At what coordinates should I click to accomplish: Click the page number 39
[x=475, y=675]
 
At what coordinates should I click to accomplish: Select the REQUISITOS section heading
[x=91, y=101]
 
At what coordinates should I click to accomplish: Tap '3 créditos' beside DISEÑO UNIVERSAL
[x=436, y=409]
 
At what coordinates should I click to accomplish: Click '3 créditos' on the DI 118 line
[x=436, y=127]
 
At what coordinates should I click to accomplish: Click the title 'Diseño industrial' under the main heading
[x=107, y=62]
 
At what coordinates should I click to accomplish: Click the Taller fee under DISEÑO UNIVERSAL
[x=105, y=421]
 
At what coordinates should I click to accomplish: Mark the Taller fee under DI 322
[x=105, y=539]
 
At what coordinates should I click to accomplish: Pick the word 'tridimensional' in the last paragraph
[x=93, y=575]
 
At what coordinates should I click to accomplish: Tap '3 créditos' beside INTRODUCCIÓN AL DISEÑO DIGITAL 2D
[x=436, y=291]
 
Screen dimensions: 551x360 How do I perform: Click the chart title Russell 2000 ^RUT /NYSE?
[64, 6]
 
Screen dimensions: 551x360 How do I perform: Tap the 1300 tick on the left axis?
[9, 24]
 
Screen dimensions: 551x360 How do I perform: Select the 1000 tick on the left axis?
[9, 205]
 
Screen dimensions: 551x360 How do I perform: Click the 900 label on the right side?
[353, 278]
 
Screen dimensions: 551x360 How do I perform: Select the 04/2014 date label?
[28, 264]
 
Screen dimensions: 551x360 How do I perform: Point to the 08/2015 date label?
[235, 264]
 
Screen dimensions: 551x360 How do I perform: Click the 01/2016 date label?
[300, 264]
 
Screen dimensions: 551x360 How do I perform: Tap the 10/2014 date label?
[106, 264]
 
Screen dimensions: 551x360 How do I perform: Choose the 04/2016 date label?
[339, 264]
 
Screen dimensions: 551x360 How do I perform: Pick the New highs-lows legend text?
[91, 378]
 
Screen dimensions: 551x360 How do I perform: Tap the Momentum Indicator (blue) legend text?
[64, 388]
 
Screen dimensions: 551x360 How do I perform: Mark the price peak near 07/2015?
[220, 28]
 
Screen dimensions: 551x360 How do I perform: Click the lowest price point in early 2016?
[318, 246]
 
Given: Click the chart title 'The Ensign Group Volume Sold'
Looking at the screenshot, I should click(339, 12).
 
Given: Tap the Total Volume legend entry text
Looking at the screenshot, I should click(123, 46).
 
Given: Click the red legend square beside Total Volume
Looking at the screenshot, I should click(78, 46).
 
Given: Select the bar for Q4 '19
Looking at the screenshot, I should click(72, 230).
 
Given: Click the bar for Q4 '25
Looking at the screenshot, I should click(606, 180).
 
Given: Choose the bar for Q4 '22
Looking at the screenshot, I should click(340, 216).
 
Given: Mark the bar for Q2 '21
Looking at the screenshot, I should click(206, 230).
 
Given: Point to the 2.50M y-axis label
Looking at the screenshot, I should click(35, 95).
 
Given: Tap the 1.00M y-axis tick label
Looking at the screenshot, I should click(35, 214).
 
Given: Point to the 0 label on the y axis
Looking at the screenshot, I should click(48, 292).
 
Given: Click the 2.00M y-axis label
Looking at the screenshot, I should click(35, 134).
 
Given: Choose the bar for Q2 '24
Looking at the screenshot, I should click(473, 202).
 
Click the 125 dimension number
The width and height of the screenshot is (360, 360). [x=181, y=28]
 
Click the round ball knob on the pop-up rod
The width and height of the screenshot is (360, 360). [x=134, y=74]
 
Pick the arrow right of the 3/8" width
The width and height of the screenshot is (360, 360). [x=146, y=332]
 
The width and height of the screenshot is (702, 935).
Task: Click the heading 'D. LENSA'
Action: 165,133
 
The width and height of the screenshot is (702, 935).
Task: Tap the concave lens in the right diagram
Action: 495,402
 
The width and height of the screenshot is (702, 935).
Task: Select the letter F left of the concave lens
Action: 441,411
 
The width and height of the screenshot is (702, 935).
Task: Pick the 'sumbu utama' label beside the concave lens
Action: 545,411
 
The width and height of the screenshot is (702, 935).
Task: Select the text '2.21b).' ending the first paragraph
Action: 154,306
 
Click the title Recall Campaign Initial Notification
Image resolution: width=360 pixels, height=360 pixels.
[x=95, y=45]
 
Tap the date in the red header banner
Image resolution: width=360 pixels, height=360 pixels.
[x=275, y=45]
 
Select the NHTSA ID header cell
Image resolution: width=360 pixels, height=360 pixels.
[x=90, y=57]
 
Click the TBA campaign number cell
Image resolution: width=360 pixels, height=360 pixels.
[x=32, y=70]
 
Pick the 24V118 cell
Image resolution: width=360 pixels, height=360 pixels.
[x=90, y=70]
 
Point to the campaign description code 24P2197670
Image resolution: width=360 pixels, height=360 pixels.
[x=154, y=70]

───

[WORK INSTRUCTIONS]:
Can you reproduce, word for word, the data above, starting at the line that contains "under DISEÑO UNIVERSAL" and stopping after the line that contains "[x=436, y=291]"?

[WORKED SOLUTION]:
At what coordinates should I click to accomplish: Click the Taller fee under DISEÑO UNIVERSAL
[x=105, y=421]
 
At what coordinates should I click to accomplish: Mark the Taller fee under DI 322
[x=105, y=539]
 
At what coordinates should I click to accomplish: Pick the word 'tridimensional' in the last paragraph
[x=93, y=575]
 
At what coordinates should I click to accomplish: Tap '3 créditos' beside INTRODUCCIÓN AL DISEÑO DIGITAL 2D
[x=436, y=291]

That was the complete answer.